Go through the records line by line from the top and repeat each one exactly, ending with the line that contains "Task: Click week 51 badge in December".

------------------------------------

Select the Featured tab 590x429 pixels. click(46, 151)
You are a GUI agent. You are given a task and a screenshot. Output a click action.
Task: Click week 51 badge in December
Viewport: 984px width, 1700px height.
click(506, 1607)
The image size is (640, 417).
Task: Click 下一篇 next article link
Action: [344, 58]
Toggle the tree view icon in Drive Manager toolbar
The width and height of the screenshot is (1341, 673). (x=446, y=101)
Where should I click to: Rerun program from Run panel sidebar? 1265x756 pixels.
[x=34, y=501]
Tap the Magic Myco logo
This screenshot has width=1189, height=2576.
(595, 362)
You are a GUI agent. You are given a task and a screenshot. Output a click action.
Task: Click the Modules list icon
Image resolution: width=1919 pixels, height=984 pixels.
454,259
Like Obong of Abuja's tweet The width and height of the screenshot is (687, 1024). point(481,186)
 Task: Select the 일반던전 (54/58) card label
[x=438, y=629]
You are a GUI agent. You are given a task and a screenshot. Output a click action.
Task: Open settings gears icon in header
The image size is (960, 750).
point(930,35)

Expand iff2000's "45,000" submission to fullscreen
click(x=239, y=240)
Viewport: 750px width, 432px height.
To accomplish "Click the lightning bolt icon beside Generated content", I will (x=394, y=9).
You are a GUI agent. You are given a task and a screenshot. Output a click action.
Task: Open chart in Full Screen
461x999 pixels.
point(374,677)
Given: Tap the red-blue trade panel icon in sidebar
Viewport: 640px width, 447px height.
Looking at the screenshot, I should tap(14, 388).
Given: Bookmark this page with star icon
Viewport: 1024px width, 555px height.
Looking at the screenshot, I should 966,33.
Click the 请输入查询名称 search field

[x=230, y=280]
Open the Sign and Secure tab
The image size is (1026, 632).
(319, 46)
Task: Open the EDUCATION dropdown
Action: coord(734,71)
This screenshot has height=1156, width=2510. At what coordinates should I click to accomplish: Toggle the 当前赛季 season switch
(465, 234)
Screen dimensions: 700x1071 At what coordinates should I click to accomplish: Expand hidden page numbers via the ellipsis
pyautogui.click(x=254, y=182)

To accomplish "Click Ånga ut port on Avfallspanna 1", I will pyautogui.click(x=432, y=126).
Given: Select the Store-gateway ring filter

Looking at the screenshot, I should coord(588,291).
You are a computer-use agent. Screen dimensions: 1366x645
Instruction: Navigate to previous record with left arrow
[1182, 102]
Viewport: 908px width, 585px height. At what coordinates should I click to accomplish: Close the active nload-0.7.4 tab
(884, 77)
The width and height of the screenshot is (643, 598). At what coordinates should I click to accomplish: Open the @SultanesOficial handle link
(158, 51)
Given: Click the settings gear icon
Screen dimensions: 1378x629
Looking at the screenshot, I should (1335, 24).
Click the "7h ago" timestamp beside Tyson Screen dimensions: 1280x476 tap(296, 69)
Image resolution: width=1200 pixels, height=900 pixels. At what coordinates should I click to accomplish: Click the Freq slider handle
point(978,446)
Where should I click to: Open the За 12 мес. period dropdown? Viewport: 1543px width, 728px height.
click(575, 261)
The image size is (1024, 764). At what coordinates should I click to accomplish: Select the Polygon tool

------------------------------------

> **THE ANSWER**
Select the Featured tab 590x429 pixels. click(46, 151)
You are a GUI agent. You are given a task and a screenshot. Output a click action.
Task: Click week 51 badge in December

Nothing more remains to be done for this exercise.